Room rates in Las Vegas hit a record of $213 a night on average, according to local station KSNV, a whopping 60% above their 2019 level, with occupancy close to pre-pandemic levels.
Nationwide, hotels’ operating profits have surged, according to figures compiled by Unite Here. And Las Vegas isn’t the only place where cleaning has become political. In Washington, D.C., the city council last year passed a temporary law requiring daily cleaning; hotel workers are hoping the law will be made permanent.
It’s not just a matter of keeping their jobs, housekeepers say: Infrequent cleaning means messier rooms and takes more of a toll on the housekeeper.
Cleaning rooms only at checkout means more time, more cleaning products, and a harder job, said Lucy Biswas, a housekeeper at the Washington Hilton. In the depths of the pandemic, the hotel sometimes staffed as few as six housekeepers to clean a full-occupancy building, rather than the 40 that would work on a typical day pre-pandemic, according to Biswas’ union, Unite Here Local 25.
“When they leave for a room for three days, the trash in the rooms smells, the trash is all over the floor,” Biswas said. “When a family comes in, there’s plenty of sawdust, syrup on top of the desk, or dust, or crumbs… sometimes, we don’t even finish the rooms because they’re so filthy.”

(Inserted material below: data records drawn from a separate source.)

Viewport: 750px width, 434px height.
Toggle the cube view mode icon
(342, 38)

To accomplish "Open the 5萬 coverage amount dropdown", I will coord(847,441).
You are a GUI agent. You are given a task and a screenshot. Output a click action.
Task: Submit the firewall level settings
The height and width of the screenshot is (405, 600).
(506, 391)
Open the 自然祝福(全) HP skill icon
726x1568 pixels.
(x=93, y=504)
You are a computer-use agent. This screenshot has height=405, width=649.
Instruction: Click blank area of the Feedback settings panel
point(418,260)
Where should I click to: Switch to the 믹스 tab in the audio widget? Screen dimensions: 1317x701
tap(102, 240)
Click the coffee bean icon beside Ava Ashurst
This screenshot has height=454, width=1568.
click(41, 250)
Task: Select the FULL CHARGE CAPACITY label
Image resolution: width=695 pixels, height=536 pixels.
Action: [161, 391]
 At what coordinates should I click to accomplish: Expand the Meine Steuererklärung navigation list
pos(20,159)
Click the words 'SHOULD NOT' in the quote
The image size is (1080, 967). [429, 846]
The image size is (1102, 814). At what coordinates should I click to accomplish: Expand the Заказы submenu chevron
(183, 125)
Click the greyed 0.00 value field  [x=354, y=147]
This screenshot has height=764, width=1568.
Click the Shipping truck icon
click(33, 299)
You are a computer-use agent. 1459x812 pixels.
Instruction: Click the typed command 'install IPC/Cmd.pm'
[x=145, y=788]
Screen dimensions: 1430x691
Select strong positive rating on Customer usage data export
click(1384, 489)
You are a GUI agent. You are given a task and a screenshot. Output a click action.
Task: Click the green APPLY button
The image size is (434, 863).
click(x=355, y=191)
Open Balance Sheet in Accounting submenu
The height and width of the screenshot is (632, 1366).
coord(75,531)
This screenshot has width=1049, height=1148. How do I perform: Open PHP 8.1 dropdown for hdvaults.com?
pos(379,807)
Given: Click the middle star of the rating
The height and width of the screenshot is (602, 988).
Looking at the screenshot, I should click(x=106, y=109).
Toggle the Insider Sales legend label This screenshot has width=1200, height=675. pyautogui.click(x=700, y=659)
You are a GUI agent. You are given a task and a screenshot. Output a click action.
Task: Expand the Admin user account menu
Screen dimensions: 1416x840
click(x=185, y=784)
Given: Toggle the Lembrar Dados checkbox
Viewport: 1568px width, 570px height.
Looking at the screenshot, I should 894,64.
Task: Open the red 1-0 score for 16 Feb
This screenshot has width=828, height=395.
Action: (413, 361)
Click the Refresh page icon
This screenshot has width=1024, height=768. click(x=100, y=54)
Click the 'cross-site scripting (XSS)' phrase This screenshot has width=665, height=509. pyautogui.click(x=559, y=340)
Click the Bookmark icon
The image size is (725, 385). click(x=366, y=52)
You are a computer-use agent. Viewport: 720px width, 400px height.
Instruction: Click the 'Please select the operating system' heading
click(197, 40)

Hilton said it’s adding more frequent housekeeping. “Beginning this fall, guests will enjoy automatic daily housekeeping at all of Hilton’s Luxury, Full Service, Lifestyle and Embassy Suites by Hilton hotels worldwide,” a company spokesperson told Fortune in an email. “Guests at any of Hilton’s brands can share their preferences upon arrival or during their stay and tailor their housekeeping schedule to their individual needs.” However, the company today has about 8% fewer workers globally than it did in 2019, while the number of rooms it owns has grown 14%.
That math doesn’t work, said Pappageorge.
“If companies are setting records on profits but at the same time reducing the amount of jobs through reducing daily room cleaning … or expecting workers to pick up the slack permanently, like they did through the pandemic, that’s not going to fly,” he said.